素早く狙いをつけ、発砲——ヘッドショット。さらにヘッドショット。連続ヘッドショット。すべてのゾンビを頭に一撃で倒していた。
つーか、銃で狙って撃つという方法ゆえに、私よりも倒すの早いくらいだ。それなりの距離の相手も、その場から動く事なく仕留める。リロードもスムーズで淀みない。……うん、もうこの人一人でいんじゃねーの、ってくらいだわ。
ちなみに、マナハスと藤川さんも何もしていないわけではない。二人には、ゾンビの回収をお願いしておいた。
やっぱせっかくだから、死体も全部回収しておくのだ。車が出る時にも邪魔だし。
まあ、二人が近寄った死体が光って消えていくのを見た皆さんは、大変驚いていたが……。
そこは——可憐な二人の少女の祈りによって、ゾンビは昇天したんだ……とかなんとか、適当に解釈してもらえていたら助かるなぁ。おそらく香月さん辺りなら、きっとそう解釈する。
特に問題が起こることもなく、駐車場のゾンビは呆気なく全滅した。
少し遠方の連中も軒並み越前さんが排除したので、付近のゾンビはいなくなった。マップを見ても、近くの赤い点はすべて消えている。
よし、これで出発できる。
私と越前さんは顔を見合わせると、頷いた。
「よし、付近のゾンビはすべて排除できた。——では、出発します! 皆さん、急いで車に乗って下さい」
越前さんの号令と共に、皆が慌ただしく車に乗り込んでいく。
私とマナハスは香月さんについて行き、彼女の車に乗り込む。マナハスは助手席、私は後部座席だ。
——その際に、私は取り出したシールを車体に貼って『使用』しておく。感覚的にはちゃんと使用されたっぽいが、どうなんだろうね?
車に乗り込むと、香月さんはすぐにエンジンをかけてシートベルトをする。
それから、ミラーなどを確認しながら、
「あの、聖女様もシートベルトを、一応、お願いします」
素直に従ってシートベルトをするマナハス。私は後ろの席なので、シートベルトはしない。

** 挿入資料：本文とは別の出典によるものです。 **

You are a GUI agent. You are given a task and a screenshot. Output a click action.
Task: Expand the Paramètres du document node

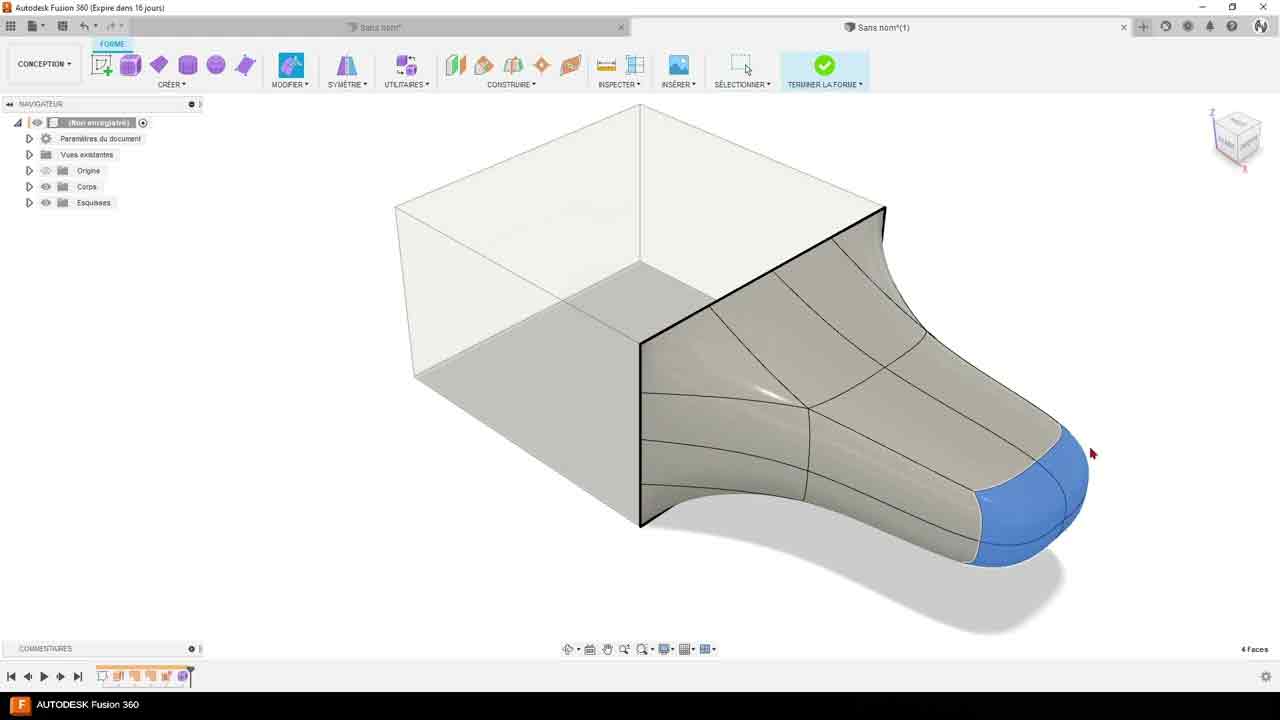point(29,139)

——まあ、別に必要ないと思うし。
車のシールが効くかはともかく、事故っても自前のHPがあるから多分怪我しないし。それよりも、行動が邪魔されないようにしておきたい。
車に乗る際に刀は収納した。狭い車内で腰に差しておくのは邪魔だし。——ちなみに、マナハスは杖を持ったままだ。

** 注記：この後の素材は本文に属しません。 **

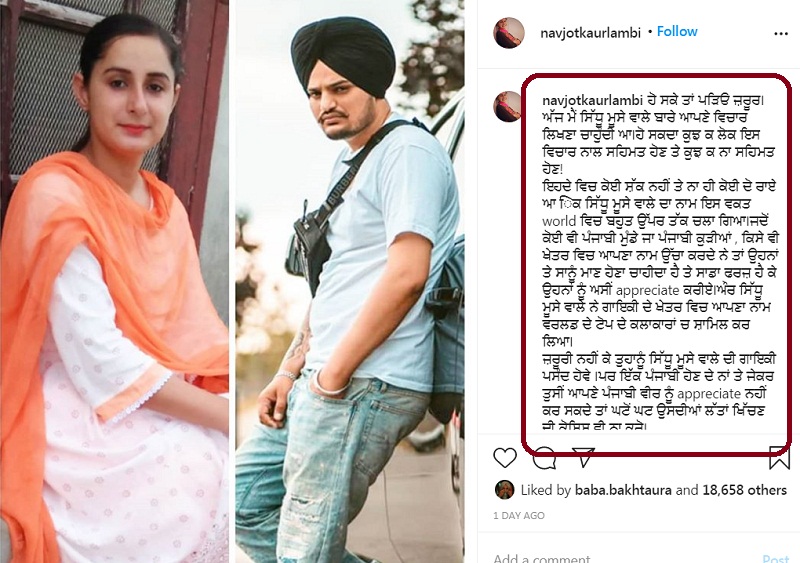
Task: Click the photo of woman in orange dupatta
Action: tap(114, 281)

けっこう邪魔そうなんだけど、ま、仕方ないよね。——地味にあの杖の先っちょの輪っかがクルクル回ってっからさー、場所とるんだよなww
「それでは、出発します!」
香月さんの運転により、車は駐車場の出口までくる。後続の車たちも、その後ろに配置した。
それを確認して、私は香月さんに返事をする。
「それじゃあ、香月さん。高校まで、よろしくお願いします。ゾンビが進路を塞いでも、止まることなく最後まで、進んでください」
「分かりました! 私の愛車、“スラグホース”にお任せください! では聖女様、発進します!」
なんか最後よく分からん名前が聞こえた気がしたが……と、とにかく、出発だ!
——マイカーに名前つける人とかいるのね。
……あまり聞かない文化だね。正規の車名はガン無視なのかな?
——それだけ愛着ある車なのに、シールの効果無かったら、ゾンビを轢いていくうちにボロボロになっちゃう可能性も——
言うな! 香月さんと、スラグホースの絆を、信じよう……。
——いや二人の絆の何を知ってるのよアンタ。つーか新車とかって言ってたし、そもそも、そんな長い付き合いじゃないんじゃないの……?
絆の深さは年月じゃないさ。そんなことは問題じゃないんだ。
問題は……これからこの三人で進む車内の空気がどうなるか、それだけさ。